Authors (including presenting author) :
Ng PH(1), Kwong ST(1), Lam PL(1), Tsang PLC(1), Gao Y(2), Pang SYY(2)
Affiliation :
(1) Physiotherapy Department, Queen Mary Hospital
(2) Division of Neurology, Department of Medicine, Queen Mary Hospital
Introduction :
Spinal muscular atrophy (SMA) is a genetic neuromuscular disorder characterized by progressive muscle atrophy. The advent of disease-modifying medications is life-changing for many SMA patients. Risdiplam, an oral medication, has been available under Hospital Authority since 2021. The Division of Neurology at Queen Mary Hospital (QMH) has been designated as the centre for Risdiplam administration to adult SMA patients, with the support from Community Care Fund. With service inauguration, the department of physiotherapy seamlessly assembled a devoted team to provide reliable assessments, which are crucial in monitoring patients’ motor function.
Objectives :
(1) To develop a physiotherapy service model for adult SMA patients
(2) To engage and train physiotherapists in delivering standardized motor assessments for adult SMA patients
Methodology :
Literature review on physiotherapy for adult SMA patients was conducted, and existing pediatric service model was taken as reference. Validated assessment tools were identified, and discussions were held with neurologists.

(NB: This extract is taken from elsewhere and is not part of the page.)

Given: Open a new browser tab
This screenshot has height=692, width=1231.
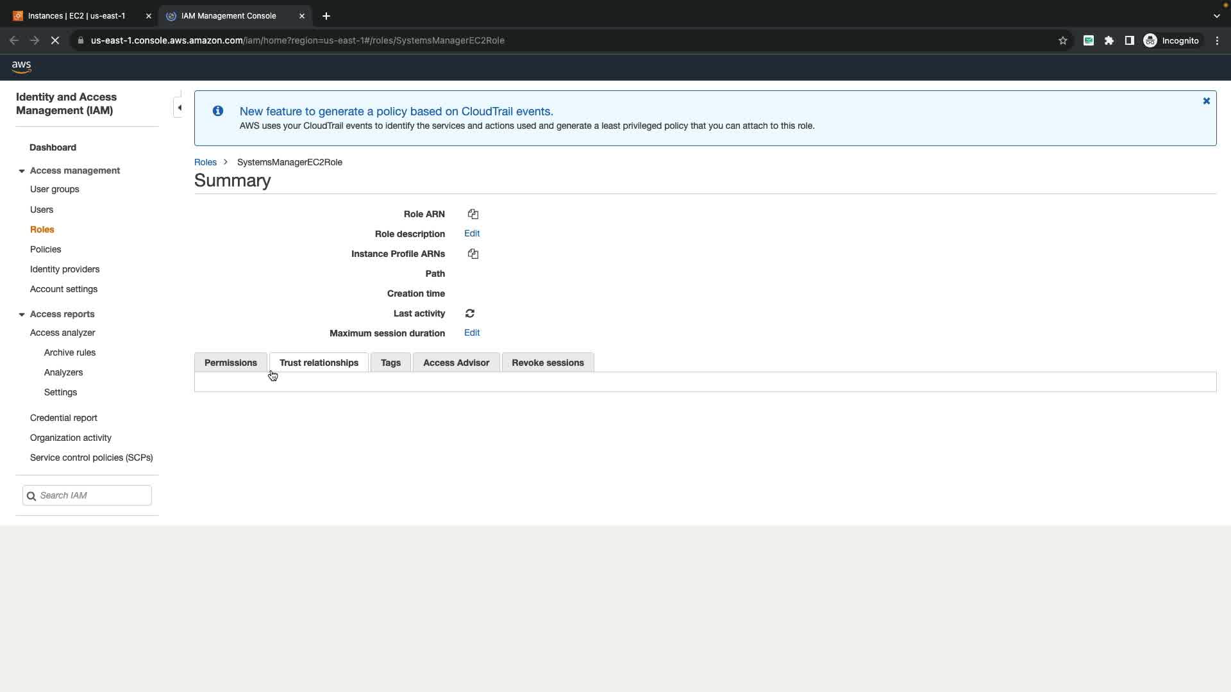Looking at the screenshot, I should 326,16.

Training materials were procured from tool developers. Through communication with developers, in-house training and attachment to staff who had experience with pediatric SMA patients, a team of physiotherapist was trained to provide standardized assessment for adult SMA patients.
Result & Outcome :
Six validated assessment tools were adopted, namely 32-item Motor Function Measure, Adult Test of Neuromuscular Disorder, Hammersmith Functional Motor Scale Expanded, Revised Upper Limb Module, contracture assessment and 6-minute walk test. After comprehensive training, a team of 13 physiotherapists were engaged. From November 2021, 22 patients had been screened, 21 of them commenced on Risdiplam. Assessment tools were selected on a case-to-case basis, considering the diverse patient spectrum. By 15th December 2024, 1-year and 2-year reassessment had been completed with 17 and 7 patients respectively. Re-assessment scores obtained remained consistent, indicating stable motor function along with medication. Moreover, it was not uncommon for patients to report subjective improvements in muscle endurance and tolerance. Along with 2 cases transitioned from pediatrics service, 17 patients are now receiving comprehensive care from our devoted physiotherapy team.